Gut, das ist die Theorie. Nun stellen Sie bitte einen Zusammenhang zur Operation „Gegossenes Blei“ her.
In Ordnung. Wir müssen unsere Bürger schützen und wir müssen die Würde des Menschen respektieren. Doch wenn es nun zu einem Krieg wie Operation „Gegossenes Blei“ kommt, dann geraten diese beiden Notwendigkeiten wahrscheinlich aneinander. Ich bin verpflichtet, meine Bürger zu schützen, doch ich habe nicht die Möglichkeit sie zu schützen, ohne die ungefährlichen Nachbarn der Terroristen in den Konflikt hineinzuziehen. Was kann ich tun?
Zwei Dinge: Erstens entscheide ich, was in der gegebenen Situation wichtiger ist. Und zweitens tue ich, was immer ich kann, um den Schaden für die andere Seite so gering wie möglich zu halten: Die effektive Verteidigung der Bürger maximieren, den Kollateralschaden minimieren.
Wie entscheide ich, welche der miteinander im Konflikt stehenden Notwendigkeiten wichtiger ist? Die Menschen mögen diesen Gedankengang nicht, weil sie ihn nicht verstehen: Sie denken, es sei unmoralisch, der Verteidigung der eigenen Staatsbürger Vorrang zu geben über den Schutz der Nachbarn von Terroristen. Sie verstehen nicht, dass wir in einer Welt leben, in der die Verantwortung geteilt ist.
Führen Sie das bitte näher aus.
Wir sind verantwortlich für die Bürger von Israel. Kanada ist verantwortlich für die Bürger von Kanada. Australien ist verantwortlich für die Australier. Und das ist auch richtig so. Wir sind nicht im gleichen Maß für die Bürger von Kanada verantwortlich wie wir für die Bürger von Israel verantwortlich sind. Anders herum gilt das genauso. Dies wird allgemein akzeptiert und es ist vollkommen moralisch und niemand stellt dies in Frage. Wir haben keine Eine-Welt-Regierung, die für alles verantwortlich ist. Wir haben Staaten mit ihren eigenen Verantwortungsbereichen.
Daher stammt die Tatsache, dass die Verantwortung für die eigenen Bürger im Fall eines Konflikts der Notwendigkeiten Vorrang hat vor der Verantwortung für ungefährliche Nachbarn. Das hat nichts damit zu tun, dass wir Israelis sind oder Juden. Das gleiche gilt für die USA und Kanada und jeden anderen Staat.
Ich kann meine Hauptverantwortung, das Wohlbefinden der Bürger meines Landes zu schützen, nicht beiseite schieben.
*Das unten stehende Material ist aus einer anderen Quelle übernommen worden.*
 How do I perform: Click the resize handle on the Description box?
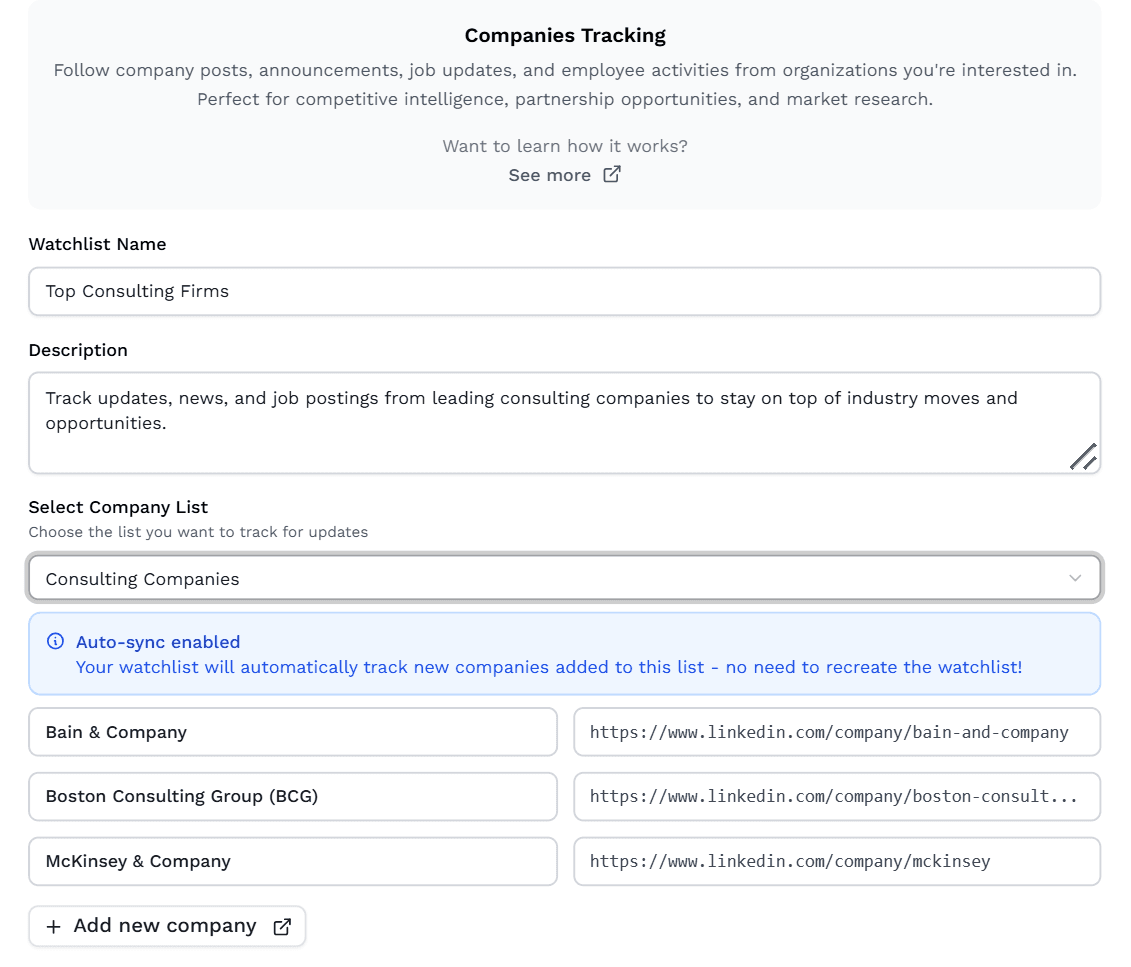tap(1084, 456)

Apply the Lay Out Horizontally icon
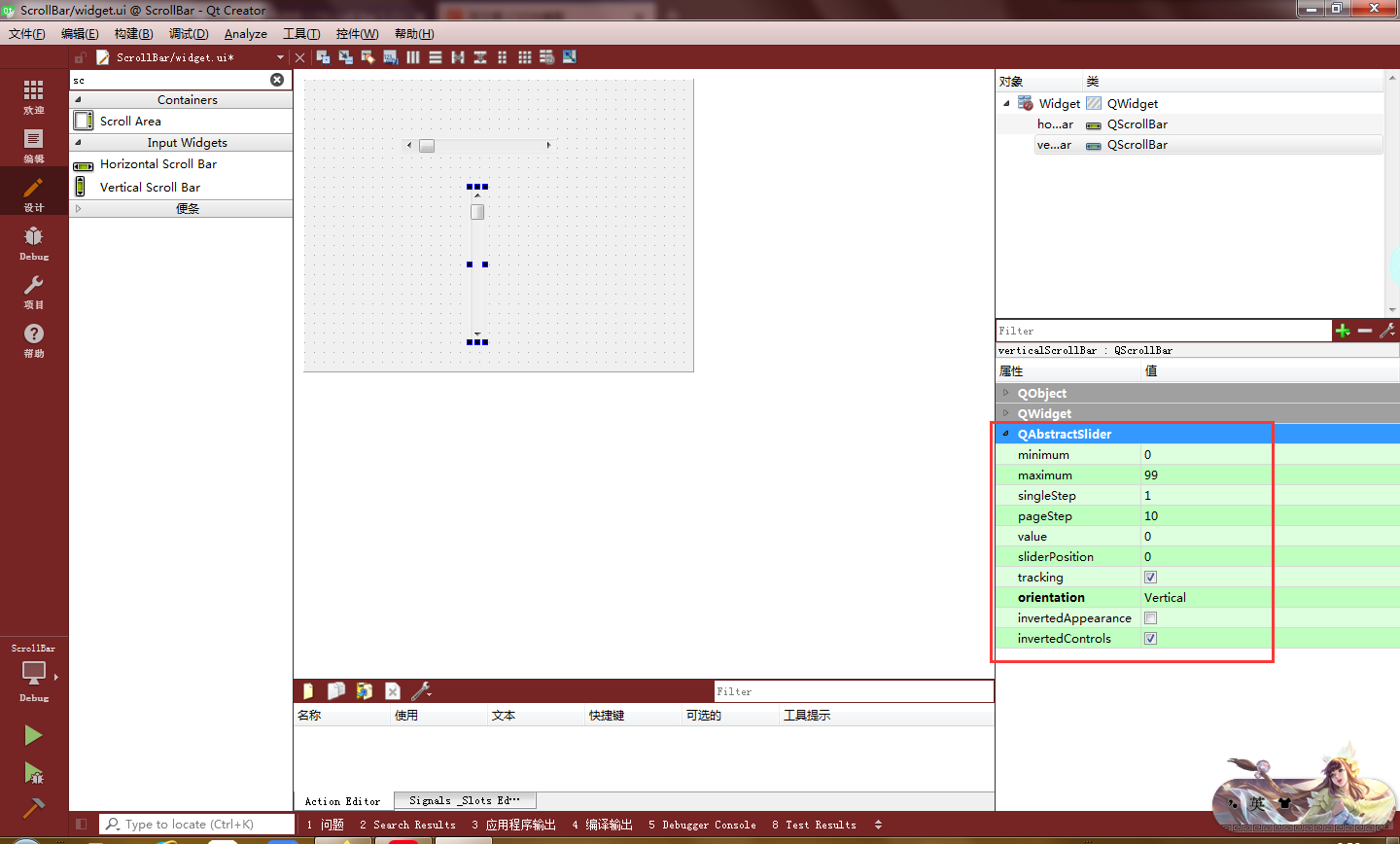point(413,56)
Nun werde ich aus allen Mitteln, die ich für die Verteidigung dieser Bürger zur Verfügung habe, diejenigen auswählen, die moralisch betrachtet die besseren sind – besser unter dem Gesichtspunkt der Effektivität der Verteidigung und der Minimierung des Schadens für den Nachbarn des Terroristen.
Und was tun wir, um den Schaden an den Nachbarn der Terroristen zu minimieren?
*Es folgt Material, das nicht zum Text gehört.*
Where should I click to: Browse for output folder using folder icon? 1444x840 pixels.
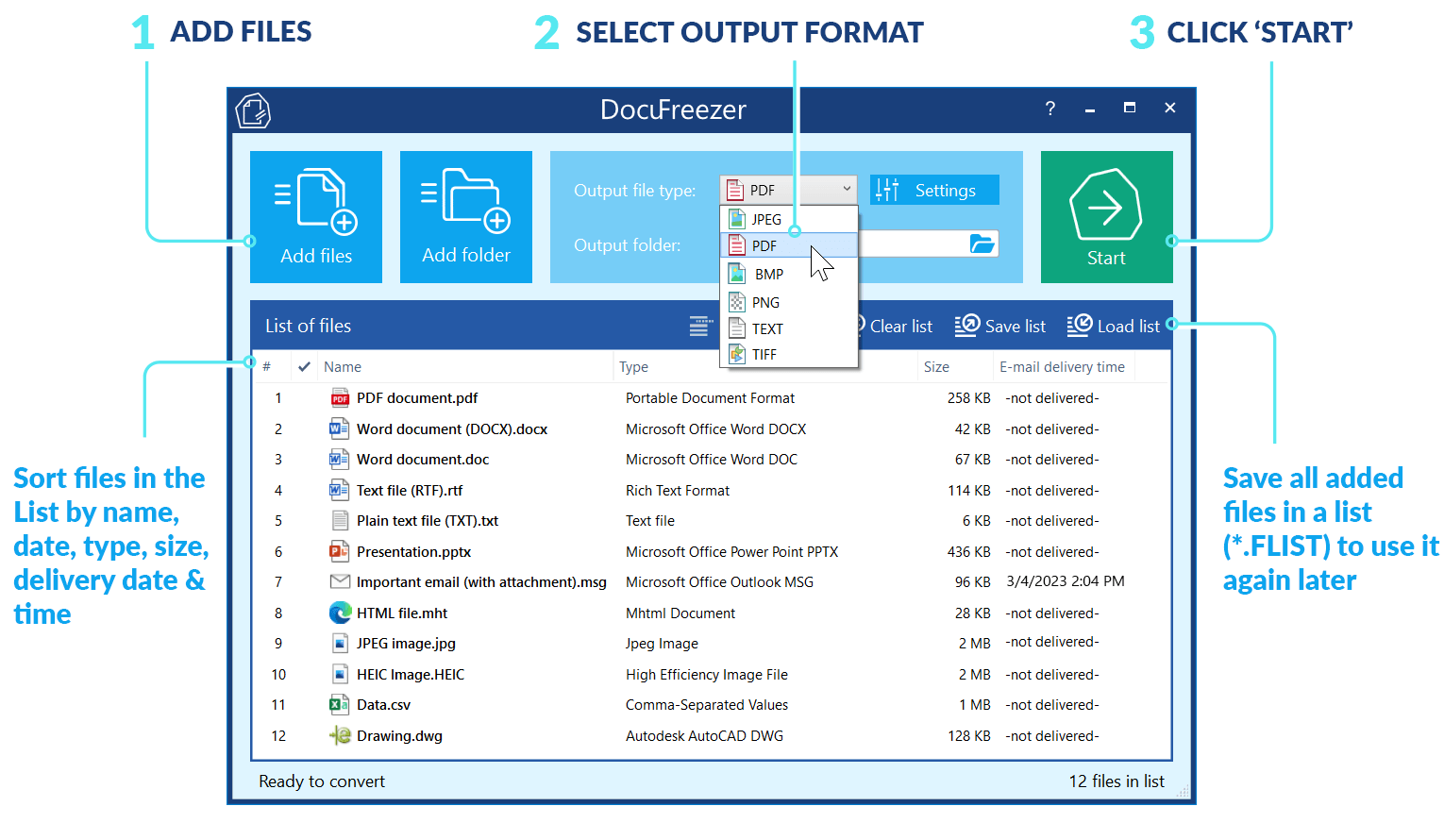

Wir können den Terroristen nicht von seinen Nachbarn trennen. Wir können die Terroristen nicht zwingen, wegzugehen. Sie wollen nicht weggehen. Denn dies ist ihre Strategie: Dort zu sein. Diese Strategie haben die Hamas-Terroristen in Gaza und auch die Hisbollah im Südlibanon. Sie wollen von innen heraus tätig sein. Die Terroristen haben den Unterschied zwischen Kombattanten und Nichtkombattanten verwischt.
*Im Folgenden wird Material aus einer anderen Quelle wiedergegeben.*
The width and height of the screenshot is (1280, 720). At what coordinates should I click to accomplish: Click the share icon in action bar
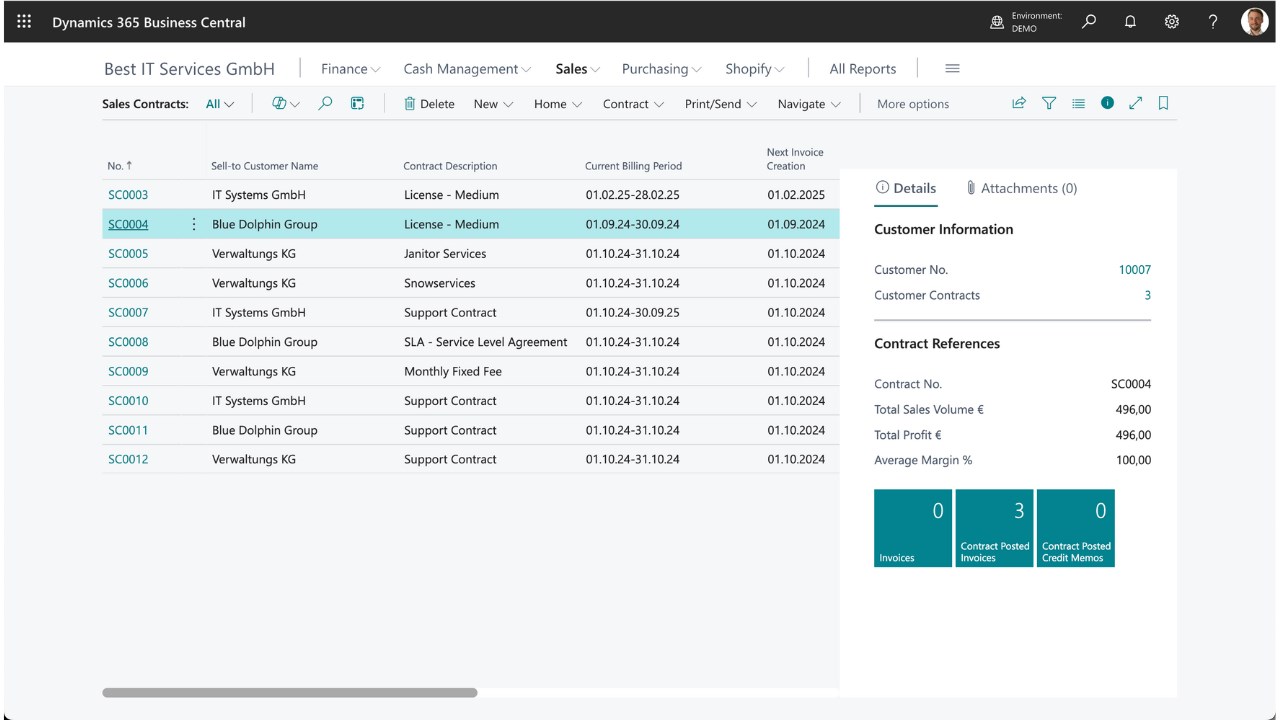click(x=1019, y=103)
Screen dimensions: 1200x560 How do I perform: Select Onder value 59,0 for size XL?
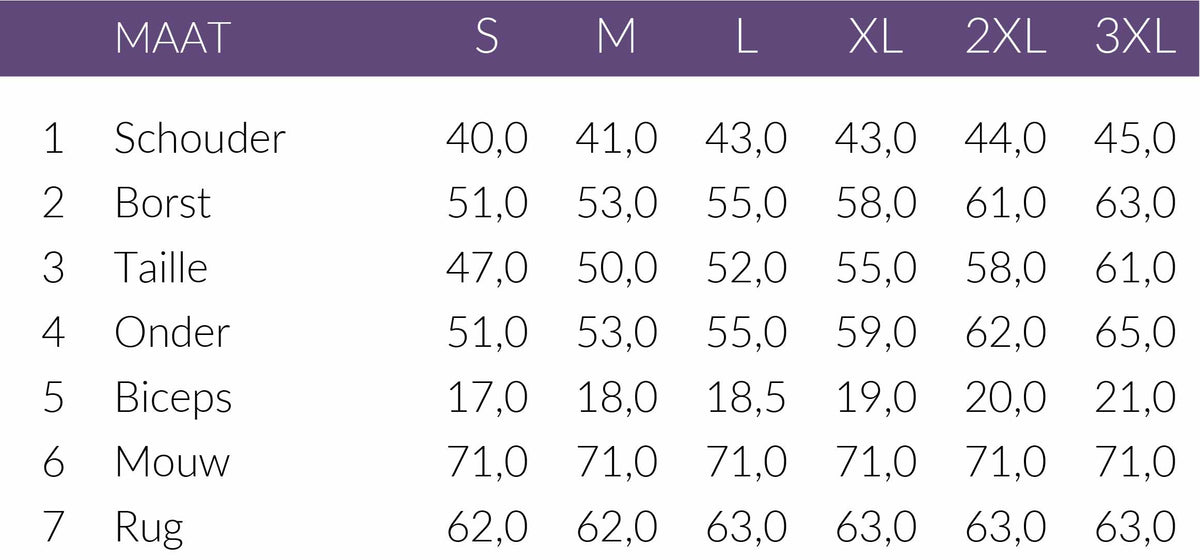[x=876, y=332]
Sie leben in Wohngegenden. Sie operieren aus diesen Wohngegenden heraus. Sie greifen Zivilisten an. Und sie werden nicht gehen, wenn ich ihnen sage, sie sollen gehen. Niemand hat die Macht, sie von dort wegzubringen, ohne die ganze Gegend zu erobern, was wiederum besondere Berechtigungen erfordert.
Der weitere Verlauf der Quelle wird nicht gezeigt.